To build Dyninst and all its components, "make && make install" from the top-level directory of the source tree. To build and install a single component and its dependencies, do the same thing from that component's subdirectory. Libraries will be installed into CMAKE_INSTALL_PREFIX/INSTALL_LIB_DIR, and headers will be installed into CMAKE_INSTALL_PREFIX/INSTALL_INCLUDE_DIR. If you wish to import Dyninst into your own CMake projects, the export information is in CMAKE_INSTALL_PREFIX/INSTALL_CMAKE_DIR. PDF documentation is included and installed to CMAKE_INSTALL_PREFIX/INSTALL_DOC_DIR. If you update the LaTeX source documents for any manuals, "make doc" will rebuild them. Components may be built and installed individually: "make $COMPONENT" and "make $COMPONENT-install" respectively; this will appropriately respect inter-component dependencies.

What's new

NEW FEATURES:

  • ARM64 SIMD support in instructionAPI

  • Support for all x86 instruction sets up to Knight's Landing (AVX, AVX2, AVX512)

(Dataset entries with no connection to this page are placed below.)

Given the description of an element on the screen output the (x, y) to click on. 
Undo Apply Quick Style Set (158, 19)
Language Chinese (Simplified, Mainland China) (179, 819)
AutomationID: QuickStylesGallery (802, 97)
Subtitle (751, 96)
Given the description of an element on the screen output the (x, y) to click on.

  • DataflowAPI now has an official manual

  • Initial ppc64/little endian support in Symtab, InstructionAPI, ProcControl, and Stackwalker. Add -Darch_ppc64_little_endian to your CMake command line when building on little-endian ppc64 systems.

Bug fixes

  • PIE binaries should now be rewritten correctly, even if they have a zero base address

  • Symtab should now correctly file symbols into their associated modules based on the best available DWARF information

  • Many more fixes in x86 instruction decoding

  • Enhancements to jump table analysis

  • PC-relative memory accesses in VEX instructions can now be relocated correctly

  • Various proccontrol bug fixes

  • RTlib's DYNINSTos_malloc and DYNINSTos_free should now be signal-safe

  • RTlib's tramp guard lock/unlock functions should now avoid making implicit function calls (which are unsafe from tramp guard code)

  • ppc64 bit rot for create/attach modes is fixed

Known Issues

  • ppc64 rewriter mode does not handle any code that does not conform to the "caller sets up TOC" model for intermodule calls

  • Windows 64-bit mode is not yet supported

  • Windows rewriter mode is not yet supported

  • Exceptions in relocated code will not be caught

  • Linux rewriter mode for 32-bit, statically linked binaries does not support binaries with .plt, .rel, or .rela sections.

  • Callbacks at thread or process exit that stop the process will deadlock when a SIGSEGV occurs on a thread other than the main thread of a process

  • InstructionAPI's format() method does not produce AT&T syntax output

  • Stackwalker is fragile on Windows

  • Parsing a binary with no functions (typically a single object file) will crash at CodeObject destruction time.